→ WHAT IS EXPECTED:
Give the lines of the listing as a numbered list, starting at the line containing "You are a computer-use agent. The" and ending at the line containing "coord(58,471)". Include both of those lines and leave out any blank lines.

→ MATERIAL FOR THE TASK:

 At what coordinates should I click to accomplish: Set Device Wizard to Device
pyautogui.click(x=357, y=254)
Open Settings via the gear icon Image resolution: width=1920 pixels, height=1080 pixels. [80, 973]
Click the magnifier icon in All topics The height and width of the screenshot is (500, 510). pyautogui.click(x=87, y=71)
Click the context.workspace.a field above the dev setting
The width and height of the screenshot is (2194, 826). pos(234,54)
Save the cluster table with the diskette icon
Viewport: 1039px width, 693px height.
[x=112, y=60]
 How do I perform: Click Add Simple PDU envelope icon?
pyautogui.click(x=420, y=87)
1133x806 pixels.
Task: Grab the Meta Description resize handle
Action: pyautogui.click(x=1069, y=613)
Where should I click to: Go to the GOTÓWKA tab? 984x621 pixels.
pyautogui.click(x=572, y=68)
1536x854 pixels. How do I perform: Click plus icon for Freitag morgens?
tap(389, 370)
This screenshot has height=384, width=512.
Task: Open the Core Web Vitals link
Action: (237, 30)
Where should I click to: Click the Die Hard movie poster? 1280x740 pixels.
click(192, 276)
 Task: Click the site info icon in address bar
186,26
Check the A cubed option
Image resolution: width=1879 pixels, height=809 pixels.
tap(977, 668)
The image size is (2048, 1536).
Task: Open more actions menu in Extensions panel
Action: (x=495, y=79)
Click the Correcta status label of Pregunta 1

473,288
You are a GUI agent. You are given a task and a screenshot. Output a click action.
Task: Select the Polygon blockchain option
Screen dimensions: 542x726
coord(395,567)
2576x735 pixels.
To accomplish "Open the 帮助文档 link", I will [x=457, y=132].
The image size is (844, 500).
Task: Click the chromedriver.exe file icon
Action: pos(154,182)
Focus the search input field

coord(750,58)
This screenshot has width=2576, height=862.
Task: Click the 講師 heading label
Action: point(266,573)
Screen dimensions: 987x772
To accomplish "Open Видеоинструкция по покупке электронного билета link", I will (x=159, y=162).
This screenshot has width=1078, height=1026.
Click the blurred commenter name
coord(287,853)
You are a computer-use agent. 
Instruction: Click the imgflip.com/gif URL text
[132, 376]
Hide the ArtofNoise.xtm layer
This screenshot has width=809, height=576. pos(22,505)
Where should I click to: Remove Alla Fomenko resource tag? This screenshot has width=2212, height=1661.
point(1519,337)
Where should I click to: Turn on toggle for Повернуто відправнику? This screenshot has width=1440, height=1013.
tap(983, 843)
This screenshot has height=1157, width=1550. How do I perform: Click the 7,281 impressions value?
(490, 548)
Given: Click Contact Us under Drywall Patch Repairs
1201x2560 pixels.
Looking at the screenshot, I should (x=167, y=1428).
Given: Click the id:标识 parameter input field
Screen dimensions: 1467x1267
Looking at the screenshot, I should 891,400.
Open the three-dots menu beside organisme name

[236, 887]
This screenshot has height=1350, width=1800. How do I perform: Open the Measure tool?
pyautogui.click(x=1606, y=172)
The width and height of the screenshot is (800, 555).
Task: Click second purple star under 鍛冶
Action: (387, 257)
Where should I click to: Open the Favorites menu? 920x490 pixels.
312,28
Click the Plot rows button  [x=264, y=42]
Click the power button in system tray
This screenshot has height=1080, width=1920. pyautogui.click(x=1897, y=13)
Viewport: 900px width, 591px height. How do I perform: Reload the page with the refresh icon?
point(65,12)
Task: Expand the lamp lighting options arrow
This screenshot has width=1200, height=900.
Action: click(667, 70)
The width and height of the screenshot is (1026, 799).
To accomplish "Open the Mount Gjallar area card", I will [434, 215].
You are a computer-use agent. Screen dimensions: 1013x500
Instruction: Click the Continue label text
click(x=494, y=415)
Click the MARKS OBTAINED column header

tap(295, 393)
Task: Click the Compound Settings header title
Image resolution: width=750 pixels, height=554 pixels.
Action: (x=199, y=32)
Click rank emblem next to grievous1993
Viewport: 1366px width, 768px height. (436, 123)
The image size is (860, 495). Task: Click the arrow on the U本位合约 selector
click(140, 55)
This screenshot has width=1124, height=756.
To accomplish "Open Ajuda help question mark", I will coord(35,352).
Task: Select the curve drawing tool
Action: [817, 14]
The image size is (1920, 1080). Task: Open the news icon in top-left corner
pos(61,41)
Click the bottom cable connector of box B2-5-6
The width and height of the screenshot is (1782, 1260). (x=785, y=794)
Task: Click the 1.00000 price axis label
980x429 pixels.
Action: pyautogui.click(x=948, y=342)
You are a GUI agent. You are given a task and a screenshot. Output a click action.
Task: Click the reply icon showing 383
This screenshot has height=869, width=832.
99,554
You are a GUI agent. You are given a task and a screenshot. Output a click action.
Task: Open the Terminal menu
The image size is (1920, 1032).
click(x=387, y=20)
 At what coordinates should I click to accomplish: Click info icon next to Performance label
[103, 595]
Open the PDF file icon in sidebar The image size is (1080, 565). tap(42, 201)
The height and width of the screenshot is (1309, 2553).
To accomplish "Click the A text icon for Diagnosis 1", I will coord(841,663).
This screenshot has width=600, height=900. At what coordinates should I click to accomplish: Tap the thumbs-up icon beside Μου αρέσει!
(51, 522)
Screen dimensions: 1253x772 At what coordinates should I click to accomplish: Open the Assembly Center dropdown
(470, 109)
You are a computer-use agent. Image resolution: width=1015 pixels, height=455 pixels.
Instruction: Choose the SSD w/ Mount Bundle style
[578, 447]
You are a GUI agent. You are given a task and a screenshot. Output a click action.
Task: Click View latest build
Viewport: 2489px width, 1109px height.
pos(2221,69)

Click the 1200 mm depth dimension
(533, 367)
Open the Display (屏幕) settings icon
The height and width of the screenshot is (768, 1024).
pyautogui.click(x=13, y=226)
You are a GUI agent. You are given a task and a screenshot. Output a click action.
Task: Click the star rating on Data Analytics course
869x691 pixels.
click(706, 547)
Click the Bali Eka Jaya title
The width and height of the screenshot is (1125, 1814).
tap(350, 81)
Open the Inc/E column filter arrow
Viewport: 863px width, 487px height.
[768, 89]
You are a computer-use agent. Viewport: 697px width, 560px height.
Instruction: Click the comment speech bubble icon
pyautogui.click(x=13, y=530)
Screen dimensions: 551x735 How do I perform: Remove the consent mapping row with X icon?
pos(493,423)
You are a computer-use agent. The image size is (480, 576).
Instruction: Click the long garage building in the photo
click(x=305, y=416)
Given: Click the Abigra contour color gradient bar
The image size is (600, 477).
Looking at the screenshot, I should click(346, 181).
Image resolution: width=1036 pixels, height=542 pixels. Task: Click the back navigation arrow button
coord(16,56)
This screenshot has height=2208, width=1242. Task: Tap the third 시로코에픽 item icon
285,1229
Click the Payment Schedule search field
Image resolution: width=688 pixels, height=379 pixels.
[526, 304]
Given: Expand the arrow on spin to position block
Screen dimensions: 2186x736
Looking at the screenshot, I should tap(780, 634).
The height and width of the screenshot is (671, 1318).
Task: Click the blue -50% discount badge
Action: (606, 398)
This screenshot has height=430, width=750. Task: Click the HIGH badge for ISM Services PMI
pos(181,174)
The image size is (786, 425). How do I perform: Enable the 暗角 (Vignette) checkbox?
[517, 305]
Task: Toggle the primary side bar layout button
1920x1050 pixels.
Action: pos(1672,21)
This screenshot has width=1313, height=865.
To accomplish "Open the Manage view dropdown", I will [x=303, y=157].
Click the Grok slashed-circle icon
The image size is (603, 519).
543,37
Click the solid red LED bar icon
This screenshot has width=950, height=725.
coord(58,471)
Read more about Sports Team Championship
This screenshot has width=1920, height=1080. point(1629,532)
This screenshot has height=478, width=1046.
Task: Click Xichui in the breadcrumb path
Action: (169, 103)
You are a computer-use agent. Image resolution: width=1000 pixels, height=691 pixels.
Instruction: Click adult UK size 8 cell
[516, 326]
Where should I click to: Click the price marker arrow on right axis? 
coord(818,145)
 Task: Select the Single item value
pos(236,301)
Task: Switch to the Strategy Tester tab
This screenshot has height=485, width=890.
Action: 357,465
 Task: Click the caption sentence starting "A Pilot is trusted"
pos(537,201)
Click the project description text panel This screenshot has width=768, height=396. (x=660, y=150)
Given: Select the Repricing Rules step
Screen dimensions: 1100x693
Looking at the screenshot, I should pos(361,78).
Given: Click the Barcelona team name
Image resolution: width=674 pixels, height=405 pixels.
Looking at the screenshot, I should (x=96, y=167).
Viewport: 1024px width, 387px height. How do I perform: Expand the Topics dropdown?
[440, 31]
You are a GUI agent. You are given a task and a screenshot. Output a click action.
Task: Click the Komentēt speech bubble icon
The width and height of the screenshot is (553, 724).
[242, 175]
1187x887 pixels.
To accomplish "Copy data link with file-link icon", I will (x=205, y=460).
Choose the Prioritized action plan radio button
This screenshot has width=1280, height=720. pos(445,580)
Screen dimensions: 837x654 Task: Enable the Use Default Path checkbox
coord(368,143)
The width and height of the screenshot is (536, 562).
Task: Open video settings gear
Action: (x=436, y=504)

→ SOLUTION FOR THIS TASK:
1. You are a computer-use agent. The image size is (480, 576).
2. Instruction: Click the long garage building in the photo
3. click(x=305, y=416)
4. Given: Click the Abigra contour color gradient bar
5. The image size is (600, 477).
6. Looking at the screenshot, I should click(346, 181).
7. Image resolution: width=1036 pixels, height=542 pixels. Task: Click the back navigation arrow button
8. coord(16,56)
9. This screenshot has height=2208, width=1242. Task: Tap the third 시로코에픽 item icon
10. 285,1229
11. Click the Payment Schedule search field
12. Image resolution: width=688 pixels, height=379 pixels.
13. [526, 304]
14. Given: Expand the arrow on spin to position block
15. Screen dimensions: 2186x736
16. Looking at the screenshot, I should tap(780, 634).
17. The height and width of the screenshot is (671, 1318).
18. Task: Click the blue -50% discount badge
19. Action: (606, 398)
20. This screenshot has height=430, width=750. Task: Click the HIGH badge for ISM Services PMI
21. pos(181,174)
22. The image size is (786, 425). How do I perform: Enable the 暗角 (Vignette) checkbox?
23. [517, 305]
24. Task: Toggle the primary side bar layout button
25. 1920x1050 pixels.
26. Action: pos(1672,21)
27. This screenshot has width=1313, height=865.
28. To accomplish "Open the Manage view dropdown", I will [x=303, y=157].
29. Click the Grok slashed-circle icon
30. The image size is (603, 519).
31. 543,37
32. Click the solid red LED bar icon
33. This screenshot has width=950, height=725.
34. coord(58,471)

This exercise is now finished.